PROBLEM REQUIREMENTS: Your task is to copy each line of the records that includes the string "Privacy".

MATERIAL FOR THIS EXERCISE:
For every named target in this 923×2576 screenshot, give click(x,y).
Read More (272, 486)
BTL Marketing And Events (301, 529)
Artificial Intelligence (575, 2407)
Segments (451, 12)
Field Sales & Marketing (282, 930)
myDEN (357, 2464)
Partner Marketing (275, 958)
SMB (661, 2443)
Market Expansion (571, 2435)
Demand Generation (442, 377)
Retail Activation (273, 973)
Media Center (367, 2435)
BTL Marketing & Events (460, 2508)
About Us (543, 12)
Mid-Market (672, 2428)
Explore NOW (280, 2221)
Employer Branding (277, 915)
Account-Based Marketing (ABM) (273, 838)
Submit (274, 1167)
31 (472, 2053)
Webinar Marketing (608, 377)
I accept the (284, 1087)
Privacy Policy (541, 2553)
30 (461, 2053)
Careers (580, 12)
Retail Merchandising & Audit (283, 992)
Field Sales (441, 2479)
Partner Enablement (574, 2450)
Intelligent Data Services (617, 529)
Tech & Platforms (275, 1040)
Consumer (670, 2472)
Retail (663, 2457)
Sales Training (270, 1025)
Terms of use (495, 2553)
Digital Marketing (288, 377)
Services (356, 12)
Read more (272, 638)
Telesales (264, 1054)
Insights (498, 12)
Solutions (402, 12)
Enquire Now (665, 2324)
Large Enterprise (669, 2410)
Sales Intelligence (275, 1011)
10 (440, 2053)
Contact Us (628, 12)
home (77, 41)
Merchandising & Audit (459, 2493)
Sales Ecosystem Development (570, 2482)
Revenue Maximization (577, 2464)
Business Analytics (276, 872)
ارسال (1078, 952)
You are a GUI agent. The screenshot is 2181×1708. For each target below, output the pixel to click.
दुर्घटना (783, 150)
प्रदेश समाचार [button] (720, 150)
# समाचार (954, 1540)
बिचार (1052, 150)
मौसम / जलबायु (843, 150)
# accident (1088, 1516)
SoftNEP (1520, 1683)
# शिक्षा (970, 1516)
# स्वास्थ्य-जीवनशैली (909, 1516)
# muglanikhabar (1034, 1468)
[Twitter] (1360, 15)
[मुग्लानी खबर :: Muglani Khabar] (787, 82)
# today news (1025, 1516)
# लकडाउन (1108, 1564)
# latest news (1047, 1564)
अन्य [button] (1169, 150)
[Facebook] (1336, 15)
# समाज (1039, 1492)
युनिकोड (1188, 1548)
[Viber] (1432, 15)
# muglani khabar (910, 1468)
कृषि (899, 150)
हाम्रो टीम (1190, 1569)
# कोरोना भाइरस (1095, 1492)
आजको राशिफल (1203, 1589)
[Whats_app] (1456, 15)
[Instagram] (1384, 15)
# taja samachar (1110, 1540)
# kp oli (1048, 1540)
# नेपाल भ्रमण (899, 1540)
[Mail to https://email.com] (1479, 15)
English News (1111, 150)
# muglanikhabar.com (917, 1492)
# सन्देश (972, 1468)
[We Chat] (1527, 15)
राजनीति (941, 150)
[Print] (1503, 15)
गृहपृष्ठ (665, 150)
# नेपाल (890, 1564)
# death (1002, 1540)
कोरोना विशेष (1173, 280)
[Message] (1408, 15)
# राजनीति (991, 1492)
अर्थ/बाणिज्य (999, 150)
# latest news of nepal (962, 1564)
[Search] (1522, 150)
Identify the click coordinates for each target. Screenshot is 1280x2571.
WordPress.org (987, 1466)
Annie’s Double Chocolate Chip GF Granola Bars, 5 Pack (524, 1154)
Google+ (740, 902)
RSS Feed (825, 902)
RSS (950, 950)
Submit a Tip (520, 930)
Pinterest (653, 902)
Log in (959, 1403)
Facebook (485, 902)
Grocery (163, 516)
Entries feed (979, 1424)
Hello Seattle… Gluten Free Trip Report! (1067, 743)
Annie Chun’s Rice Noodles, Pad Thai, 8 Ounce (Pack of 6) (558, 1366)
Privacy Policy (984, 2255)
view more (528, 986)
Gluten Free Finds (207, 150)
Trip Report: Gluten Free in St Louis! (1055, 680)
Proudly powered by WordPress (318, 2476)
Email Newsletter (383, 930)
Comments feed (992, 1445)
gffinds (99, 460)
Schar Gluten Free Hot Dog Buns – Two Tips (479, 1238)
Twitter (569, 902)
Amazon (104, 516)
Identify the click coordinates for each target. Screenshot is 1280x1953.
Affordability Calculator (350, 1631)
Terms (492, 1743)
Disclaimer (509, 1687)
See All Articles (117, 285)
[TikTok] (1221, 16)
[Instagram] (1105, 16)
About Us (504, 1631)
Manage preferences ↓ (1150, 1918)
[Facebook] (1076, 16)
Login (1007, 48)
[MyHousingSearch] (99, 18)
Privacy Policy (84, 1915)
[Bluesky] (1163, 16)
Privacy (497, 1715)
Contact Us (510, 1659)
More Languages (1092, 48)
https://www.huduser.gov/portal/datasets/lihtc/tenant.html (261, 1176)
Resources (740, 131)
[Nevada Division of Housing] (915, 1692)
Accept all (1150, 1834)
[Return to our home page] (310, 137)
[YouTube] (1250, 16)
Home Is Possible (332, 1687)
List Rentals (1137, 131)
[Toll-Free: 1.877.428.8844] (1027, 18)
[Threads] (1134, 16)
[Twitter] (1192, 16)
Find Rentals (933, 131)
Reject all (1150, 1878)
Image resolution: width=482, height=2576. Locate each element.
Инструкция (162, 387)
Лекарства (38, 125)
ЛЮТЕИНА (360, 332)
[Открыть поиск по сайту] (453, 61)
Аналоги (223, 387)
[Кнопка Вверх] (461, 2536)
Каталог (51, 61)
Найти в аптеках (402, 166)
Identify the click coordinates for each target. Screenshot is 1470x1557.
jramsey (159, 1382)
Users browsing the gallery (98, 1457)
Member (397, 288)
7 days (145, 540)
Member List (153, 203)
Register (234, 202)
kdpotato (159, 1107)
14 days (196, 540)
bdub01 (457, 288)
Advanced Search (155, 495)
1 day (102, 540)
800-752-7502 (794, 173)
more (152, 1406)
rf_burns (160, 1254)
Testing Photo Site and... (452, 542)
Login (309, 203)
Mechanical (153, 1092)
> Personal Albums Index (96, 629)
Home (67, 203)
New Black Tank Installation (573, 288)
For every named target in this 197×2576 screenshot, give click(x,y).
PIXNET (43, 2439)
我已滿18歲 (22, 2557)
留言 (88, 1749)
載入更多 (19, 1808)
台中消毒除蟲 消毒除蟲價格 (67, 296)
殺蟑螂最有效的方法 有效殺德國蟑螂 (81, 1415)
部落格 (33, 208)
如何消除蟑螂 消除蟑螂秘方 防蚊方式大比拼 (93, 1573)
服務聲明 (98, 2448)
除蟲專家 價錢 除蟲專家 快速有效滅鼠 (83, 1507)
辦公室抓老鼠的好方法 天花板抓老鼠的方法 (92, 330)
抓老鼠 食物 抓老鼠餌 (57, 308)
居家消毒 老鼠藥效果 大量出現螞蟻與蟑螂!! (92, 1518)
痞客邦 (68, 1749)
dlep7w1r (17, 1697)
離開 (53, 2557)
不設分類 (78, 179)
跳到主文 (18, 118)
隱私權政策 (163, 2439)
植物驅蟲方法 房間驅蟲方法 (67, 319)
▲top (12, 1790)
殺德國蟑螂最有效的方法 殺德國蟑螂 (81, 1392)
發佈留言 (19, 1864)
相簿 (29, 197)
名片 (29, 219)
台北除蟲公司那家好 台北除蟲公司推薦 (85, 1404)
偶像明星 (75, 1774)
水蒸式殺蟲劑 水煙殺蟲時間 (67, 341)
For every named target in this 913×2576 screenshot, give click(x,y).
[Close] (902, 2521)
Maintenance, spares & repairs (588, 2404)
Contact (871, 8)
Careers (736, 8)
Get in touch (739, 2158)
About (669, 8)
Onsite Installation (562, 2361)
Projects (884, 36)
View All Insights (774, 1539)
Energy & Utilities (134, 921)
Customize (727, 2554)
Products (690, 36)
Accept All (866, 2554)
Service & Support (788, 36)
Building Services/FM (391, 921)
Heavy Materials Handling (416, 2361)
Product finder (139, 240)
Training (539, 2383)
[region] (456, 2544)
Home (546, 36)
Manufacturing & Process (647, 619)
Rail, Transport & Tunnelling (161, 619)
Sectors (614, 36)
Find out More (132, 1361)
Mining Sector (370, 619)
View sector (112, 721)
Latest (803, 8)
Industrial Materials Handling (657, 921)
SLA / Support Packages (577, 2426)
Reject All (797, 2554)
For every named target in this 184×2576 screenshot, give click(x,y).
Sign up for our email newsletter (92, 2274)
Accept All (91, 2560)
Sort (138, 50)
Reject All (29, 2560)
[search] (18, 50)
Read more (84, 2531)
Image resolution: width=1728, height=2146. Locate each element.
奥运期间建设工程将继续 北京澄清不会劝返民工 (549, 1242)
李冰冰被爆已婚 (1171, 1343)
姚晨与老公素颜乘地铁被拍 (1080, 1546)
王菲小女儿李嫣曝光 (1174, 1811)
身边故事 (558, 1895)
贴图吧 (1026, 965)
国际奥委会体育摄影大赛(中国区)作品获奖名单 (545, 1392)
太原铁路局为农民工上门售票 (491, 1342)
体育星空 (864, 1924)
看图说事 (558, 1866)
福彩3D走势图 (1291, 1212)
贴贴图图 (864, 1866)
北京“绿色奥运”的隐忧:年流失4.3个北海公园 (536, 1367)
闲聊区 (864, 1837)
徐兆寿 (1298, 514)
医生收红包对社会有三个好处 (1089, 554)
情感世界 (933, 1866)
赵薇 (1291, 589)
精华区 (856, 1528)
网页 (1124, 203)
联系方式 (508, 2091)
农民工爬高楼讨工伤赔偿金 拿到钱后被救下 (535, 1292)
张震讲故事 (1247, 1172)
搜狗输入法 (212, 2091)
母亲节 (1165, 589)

TASK OUTPUT:
Privacy Policy (541, 2553)
Privacy Policy (984, 2255)
Privacy Policy (84, 1915)
Privacy (497, 1715)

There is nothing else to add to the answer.